これらの写真の中に、この旧国際線ターミナルを出入りするバスが写っており、これで1998年より以前に撮影されたもの、ということまでは分かった。つまり1993~1998年の間の撮影、というところまで絞られる。
ちなみに、国内線ターミナルが現在の位置へ移った後、国内線ターミナル行きの路線バスの行き先表示は「羽田空港」で変化は無かったが、元の位置から動かなかった国際線ターミナルは明確に区別する必要があるため、「国際線ビル」行きという表示に改められた。
■あんまり経験したくない“アレ”が決め手に
そして、これが撮影日時特定の決め手となった。

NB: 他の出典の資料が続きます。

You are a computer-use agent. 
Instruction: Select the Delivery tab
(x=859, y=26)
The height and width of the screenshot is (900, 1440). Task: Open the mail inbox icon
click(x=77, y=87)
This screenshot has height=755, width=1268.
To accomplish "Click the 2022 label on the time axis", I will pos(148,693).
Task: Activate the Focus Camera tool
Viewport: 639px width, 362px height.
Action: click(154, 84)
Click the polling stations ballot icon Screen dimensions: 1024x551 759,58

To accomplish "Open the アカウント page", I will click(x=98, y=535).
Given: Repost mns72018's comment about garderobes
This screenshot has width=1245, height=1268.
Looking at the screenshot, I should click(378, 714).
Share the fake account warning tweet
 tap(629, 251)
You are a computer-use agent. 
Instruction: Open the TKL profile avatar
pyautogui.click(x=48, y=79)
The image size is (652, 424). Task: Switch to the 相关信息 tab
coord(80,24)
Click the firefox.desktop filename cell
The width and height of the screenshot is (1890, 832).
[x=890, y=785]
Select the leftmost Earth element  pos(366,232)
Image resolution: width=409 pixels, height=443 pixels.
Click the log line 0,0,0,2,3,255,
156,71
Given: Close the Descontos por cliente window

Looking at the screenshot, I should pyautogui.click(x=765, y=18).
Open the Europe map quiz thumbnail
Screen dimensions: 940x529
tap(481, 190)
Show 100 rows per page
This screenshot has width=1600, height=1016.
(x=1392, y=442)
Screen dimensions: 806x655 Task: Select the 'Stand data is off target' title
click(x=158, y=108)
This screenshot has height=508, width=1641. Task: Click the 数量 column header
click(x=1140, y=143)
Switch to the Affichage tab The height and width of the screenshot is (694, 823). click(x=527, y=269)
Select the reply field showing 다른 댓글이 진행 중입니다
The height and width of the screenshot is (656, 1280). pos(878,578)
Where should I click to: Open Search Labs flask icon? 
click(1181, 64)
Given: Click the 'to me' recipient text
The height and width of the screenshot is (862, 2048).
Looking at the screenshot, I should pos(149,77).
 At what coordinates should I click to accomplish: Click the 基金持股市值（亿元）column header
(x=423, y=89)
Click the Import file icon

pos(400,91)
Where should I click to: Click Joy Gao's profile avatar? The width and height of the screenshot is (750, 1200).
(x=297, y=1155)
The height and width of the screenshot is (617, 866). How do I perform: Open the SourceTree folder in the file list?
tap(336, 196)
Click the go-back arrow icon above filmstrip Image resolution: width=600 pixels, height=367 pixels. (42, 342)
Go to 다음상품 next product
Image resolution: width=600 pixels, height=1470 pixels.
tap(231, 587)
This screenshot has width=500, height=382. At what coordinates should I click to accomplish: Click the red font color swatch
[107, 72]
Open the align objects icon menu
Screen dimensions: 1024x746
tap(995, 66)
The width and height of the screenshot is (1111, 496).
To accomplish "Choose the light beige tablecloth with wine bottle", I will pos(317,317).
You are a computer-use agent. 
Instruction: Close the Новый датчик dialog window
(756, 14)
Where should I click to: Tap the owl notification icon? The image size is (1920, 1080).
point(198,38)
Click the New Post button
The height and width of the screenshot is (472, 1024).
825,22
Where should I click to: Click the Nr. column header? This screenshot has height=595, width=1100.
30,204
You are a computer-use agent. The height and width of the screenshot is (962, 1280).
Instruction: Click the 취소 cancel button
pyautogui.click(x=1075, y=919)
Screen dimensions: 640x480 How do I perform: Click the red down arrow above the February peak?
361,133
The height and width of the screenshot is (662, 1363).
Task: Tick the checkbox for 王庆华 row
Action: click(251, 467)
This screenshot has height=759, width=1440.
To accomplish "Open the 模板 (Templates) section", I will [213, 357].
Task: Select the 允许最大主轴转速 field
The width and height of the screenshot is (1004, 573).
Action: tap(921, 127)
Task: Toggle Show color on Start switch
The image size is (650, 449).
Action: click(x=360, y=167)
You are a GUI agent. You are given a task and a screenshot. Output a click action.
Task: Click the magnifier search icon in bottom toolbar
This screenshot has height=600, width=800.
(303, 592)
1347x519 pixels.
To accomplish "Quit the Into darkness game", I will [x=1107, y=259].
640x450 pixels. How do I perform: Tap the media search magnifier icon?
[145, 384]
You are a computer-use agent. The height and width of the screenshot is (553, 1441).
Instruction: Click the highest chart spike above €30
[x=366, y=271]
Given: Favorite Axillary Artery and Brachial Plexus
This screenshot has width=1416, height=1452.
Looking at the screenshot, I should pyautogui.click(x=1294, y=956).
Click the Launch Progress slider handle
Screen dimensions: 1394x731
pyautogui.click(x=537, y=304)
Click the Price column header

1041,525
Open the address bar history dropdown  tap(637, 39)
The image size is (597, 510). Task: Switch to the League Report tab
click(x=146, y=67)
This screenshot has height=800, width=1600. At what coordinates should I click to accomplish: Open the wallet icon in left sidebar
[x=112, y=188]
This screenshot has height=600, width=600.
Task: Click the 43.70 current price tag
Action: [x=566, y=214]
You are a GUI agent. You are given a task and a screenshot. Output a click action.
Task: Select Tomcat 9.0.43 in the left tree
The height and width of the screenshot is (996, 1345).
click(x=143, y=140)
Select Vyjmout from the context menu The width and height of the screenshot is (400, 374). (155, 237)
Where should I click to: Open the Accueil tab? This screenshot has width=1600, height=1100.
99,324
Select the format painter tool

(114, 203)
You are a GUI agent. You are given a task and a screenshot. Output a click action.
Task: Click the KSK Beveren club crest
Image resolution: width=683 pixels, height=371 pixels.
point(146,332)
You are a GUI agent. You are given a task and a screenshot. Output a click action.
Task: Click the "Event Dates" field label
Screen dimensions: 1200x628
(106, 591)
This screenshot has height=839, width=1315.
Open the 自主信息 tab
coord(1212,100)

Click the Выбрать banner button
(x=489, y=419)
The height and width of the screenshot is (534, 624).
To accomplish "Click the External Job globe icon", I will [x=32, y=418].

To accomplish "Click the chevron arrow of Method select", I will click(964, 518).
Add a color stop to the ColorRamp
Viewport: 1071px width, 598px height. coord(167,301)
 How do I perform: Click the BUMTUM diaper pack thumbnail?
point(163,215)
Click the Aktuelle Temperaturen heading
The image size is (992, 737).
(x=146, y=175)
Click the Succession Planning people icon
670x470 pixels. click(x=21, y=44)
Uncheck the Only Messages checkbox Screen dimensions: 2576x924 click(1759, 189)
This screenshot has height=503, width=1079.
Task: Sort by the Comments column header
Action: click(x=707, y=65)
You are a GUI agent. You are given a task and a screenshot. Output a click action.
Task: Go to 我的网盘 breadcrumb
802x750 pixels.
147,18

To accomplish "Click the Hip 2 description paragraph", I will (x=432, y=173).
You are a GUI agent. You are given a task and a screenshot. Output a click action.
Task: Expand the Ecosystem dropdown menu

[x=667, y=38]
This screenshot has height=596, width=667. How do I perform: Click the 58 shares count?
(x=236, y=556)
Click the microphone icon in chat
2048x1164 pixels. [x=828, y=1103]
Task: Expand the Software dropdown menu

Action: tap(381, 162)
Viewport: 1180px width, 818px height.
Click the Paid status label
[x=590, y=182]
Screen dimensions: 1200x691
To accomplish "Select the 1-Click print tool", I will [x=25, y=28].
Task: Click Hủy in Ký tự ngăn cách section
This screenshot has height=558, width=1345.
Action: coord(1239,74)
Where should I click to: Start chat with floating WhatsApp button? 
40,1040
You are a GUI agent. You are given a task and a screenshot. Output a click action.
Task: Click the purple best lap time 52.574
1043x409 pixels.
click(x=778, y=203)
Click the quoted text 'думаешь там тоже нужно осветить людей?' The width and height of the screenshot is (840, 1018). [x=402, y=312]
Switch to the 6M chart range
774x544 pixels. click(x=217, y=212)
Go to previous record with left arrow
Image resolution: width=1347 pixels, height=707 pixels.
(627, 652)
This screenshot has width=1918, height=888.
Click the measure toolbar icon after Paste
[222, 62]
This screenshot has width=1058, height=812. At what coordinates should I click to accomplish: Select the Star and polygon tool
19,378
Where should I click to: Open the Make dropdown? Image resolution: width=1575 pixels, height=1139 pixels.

なんとこの日、警察官から職務質問を受けたことを思い出したのだ!!
夏の日差しを受けてへとへとになりながら、一眼レフカメラを手に歩道で路線バスを待ち構えていると、向こうから警察官が歩いてきた。
はて何だろう?と思いつつも、自分には関係ないことだろうと思い、そのままカメラを構えていたら、「すみません、ちょっと良いですか?」と声を掛けられた。
私か!? 初めての職務質問にドキドキしていると、「何を撮影しているのですか?」と尋ねられる。「…え、ああバスです。バスが好きなので…」あれ?撮影しちゃまずかったのだろうか…?
と思っていたら「ああ、そうですか。お気を付けて」と制止されることもなく、特にお咎めなさそう。「…あの、ここで撮影しちゃまずいですか…?」心配だったので聞いてみた。
すると「大丈夫ですよ。ちょっと警備をしていて、念のための確認ですから」という返事。まあ普通に考えてみたら、道路へ向かってカメラを構えていれば不審に思われても仕方がないか。
■こうして日付まで大体わかった
しかし周囲をよくよく見れば、他にも警察官の姿が見えるではないか。もう気になって仕方がなかったので、思い切って「誰かここを通るのですか?」と聞いたら「村山首相ですよ。サミットからの帰国です」。
……そう、当時の村山富市首相は、首相就任直後に開催された先進7か国首脳会議(G7)に出席するため、イタリアのナポリを訪れていた。
現地で体調不良に見舞われるなど心配なニュースが飛び交っていたが、その帰国の日にちょうど当たってしまったのだ。
首脳会議は1994年7月8日から10日に掛けて開催され、その翌日に帰国した。ということであれば、この写真が「1994年7月11日」に撮影されたものだと特定できる、というわけだ。
それにしても1994年というと、今から実に31年前。まだ阪神大震災も地下鉄サリン事件も発生していない時代だ。
写っているバス車両を見れば、三菱ふそうのブルドッグに富士重工5Eボディ、初代エアロバス…なるほど、時の流れを感じざるを得なかった。